I maintain that Jill Clayburgh’s “crazy” character was just acting normal–her outbursts of emotion in direct response to his provocations. He speaks to her with a Wes Anderson-like honesty and she’s in a Nora Ephron movie. Clayburgh was nominated for Lead Actress, losing to Sally Fields. I agree with the win, but it is nice that both of Clayburgh’s Oscar nominations are for playing plucky women dating later in life.
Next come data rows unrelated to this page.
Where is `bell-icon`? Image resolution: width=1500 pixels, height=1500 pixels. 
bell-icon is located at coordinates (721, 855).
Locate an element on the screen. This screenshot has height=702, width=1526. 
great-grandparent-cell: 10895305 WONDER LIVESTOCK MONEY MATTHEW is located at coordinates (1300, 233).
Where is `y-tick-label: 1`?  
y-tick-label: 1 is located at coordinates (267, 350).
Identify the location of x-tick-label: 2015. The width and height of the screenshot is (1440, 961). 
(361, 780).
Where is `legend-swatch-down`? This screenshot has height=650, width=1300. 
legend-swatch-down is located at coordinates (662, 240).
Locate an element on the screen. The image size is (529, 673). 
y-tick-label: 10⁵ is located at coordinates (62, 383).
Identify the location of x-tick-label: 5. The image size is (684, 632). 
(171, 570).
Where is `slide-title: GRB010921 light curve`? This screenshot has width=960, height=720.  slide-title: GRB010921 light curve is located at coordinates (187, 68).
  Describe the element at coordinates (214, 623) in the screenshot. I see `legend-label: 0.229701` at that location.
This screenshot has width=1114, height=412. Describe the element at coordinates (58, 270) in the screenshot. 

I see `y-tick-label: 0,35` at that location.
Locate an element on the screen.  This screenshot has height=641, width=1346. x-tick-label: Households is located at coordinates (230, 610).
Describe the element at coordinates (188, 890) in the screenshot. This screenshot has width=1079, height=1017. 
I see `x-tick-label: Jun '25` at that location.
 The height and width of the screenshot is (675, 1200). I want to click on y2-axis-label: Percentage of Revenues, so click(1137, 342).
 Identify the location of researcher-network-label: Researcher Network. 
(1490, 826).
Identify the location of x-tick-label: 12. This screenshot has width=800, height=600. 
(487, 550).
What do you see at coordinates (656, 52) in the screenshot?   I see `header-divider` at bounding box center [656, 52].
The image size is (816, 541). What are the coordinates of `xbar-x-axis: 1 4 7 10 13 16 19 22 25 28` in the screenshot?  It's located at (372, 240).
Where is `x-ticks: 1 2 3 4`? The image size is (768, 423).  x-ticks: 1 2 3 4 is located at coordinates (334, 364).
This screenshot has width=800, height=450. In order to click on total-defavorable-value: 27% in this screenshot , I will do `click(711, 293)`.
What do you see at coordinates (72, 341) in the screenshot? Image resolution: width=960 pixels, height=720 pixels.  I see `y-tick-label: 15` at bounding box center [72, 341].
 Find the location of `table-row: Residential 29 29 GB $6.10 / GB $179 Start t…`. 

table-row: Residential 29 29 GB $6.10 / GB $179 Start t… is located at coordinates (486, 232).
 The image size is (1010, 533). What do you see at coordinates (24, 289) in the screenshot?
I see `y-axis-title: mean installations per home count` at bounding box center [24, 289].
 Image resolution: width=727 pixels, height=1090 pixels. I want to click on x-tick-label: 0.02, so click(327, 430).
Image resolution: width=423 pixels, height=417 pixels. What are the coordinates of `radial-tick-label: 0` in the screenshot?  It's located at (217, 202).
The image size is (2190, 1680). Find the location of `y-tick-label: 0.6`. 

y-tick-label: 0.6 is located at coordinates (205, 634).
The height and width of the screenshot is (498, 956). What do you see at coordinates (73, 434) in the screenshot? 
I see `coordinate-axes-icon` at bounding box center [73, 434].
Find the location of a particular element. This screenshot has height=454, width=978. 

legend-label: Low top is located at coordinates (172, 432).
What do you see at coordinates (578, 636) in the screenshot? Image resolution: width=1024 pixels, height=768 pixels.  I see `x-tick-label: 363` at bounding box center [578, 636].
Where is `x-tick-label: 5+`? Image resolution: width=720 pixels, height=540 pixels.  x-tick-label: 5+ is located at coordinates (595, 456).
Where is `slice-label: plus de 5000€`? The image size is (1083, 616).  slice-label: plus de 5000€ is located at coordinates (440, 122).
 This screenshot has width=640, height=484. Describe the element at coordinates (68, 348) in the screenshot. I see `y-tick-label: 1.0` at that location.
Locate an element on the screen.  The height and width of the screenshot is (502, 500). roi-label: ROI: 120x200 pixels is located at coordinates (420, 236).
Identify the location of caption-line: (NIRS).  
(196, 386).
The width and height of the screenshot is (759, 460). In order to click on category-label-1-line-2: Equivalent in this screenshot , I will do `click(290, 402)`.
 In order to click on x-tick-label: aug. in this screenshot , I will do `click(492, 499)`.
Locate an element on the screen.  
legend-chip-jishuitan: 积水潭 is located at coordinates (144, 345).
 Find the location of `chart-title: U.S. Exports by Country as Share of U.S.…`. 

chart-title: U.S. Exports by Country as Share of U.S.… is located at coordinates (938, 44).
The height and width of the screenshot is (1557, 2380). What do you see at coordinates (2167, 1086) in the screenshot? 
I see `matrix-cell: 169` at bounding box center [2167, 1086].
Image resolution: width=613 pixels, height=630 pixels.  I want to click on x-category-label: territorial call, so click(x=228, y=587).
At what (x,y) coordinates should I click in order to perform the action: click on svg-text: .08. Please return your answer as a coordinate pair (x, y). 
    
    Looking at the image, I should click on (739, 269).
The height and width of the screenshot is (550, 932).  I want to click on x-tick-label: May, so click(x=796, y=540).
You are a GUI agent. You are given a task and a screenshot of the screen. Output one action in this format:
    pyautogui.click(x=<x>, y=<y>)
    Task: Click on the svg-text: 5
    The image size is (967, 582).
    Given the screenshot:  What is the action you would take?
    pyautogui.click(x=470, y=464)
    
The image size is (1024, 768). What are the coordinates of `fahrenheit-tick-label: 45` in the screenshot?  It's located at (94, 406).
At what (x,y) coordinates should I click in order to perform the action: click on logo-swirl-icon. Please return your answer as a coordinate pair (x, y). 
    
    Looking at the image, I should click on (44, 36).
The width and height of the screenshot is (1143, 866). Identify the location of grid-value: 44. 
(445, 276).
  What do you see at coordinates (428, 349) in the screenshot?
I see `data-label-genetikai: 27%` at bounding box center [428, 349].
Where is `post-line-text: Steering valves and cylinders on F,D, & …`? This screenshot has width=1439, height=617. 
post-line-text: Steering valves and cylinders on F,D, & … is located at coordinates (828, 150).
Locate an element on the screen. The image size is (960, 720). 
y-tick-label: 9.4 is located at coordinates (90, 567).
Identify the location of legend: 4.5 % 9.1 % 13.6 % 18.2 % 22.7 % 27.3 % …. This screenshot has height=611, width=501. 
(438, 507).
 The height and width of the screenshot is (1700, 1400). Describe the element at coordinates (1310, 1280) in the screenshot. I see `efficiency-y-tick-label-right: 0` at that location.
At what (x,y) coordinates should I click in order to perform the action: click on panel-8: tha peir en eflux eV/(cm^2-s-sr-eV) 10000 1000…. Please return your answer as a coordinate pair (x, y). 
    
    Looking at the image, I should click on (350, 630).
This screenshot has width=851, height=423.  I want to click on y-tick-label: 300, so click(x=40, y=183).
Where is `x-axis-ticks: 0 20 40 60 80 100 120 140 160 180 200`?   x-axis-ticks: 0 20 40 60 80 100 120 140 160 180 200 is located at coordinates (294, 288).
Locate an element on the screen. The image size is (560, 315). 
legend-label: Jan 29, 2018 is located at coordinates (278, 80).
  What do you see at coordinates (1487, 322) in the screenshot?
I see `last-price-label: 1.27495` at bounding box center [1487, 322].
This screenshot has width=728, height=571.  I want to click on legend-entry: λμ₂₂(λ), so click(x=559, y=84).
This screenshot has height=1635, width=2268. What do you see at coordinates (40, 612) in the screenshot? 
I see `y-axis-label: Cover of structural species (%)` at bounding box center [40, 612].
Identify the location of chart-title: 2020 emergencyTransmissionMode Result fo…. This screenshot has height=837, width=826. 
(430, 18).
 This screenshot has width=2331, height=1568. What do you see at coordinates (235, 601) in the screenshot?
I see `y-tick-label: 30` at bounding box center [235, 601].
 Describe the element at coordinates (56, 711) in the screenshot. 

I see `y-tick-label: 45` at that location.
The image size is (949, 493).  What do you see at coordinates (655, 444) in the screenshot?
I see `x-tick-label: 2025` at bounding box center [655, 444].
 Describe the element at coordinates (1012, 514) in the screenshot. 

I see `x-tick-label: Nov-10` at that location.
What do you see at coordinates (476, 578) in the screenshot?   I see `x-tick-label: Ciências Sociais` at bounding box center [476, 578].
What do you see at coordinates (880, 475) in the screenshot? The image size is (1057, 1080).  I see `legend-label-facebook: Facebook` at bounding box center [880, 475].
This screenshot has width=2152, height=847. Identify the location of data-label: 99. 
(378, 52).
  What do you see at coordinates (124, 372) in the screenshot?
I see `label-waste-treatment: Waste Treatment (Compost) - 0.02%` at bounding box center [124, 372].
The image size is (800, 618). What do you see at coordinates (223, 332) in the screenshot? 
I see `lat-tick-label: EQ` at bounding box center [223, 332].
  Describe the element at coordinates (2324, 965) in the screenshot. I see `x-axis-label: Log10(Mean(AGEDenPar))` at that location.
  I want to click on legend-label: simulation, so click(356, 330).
Candice Bergen was nominated for Supporting Actress, playing Reynolds’ ex-wife. She gets some of the most memorable moments of the movie, singing the songs with a passible-but-bad quality and whispering “I had a vaginal orgasm” to a lover the morning after. Sample song lyric: “Try to remember…I like everything meat.” [retching sound]
It is quite funny.
Since Trump’s election, Being There has been a consistent source of comparison. Peter Sellers plays a simpleton gardener who repeats what he sees on TV. He falls upward into becoming a key political figure. I saw this movie when I was a child and I have no desire to see it again. I remember Peter Sellers walking on water and Shirley MacLaine masturbating in front of him. That’s about it. I don’t remember Melvyn Douglas’ character at all, yet he won Best Supporting Actor for it. He didn’t even attend the ceremonies. Again, Robert Duvall should have won.
All That Jazz
I’m tepid on musicals to begin with, and after seeing the abysmal Nine, I decided I did not want to watch another musical about putting on a musical, thankyouverymuch.
Whether the Academy knew it or not, their votes were part of a building American consensus to turn away from openly confronting the wrongs they saw in their society and instead to decide that things were good and to move on.
Just remember: in the winter, underneath the bitter snows, lies the seed that with the sun’s love in the spring becomes the rose.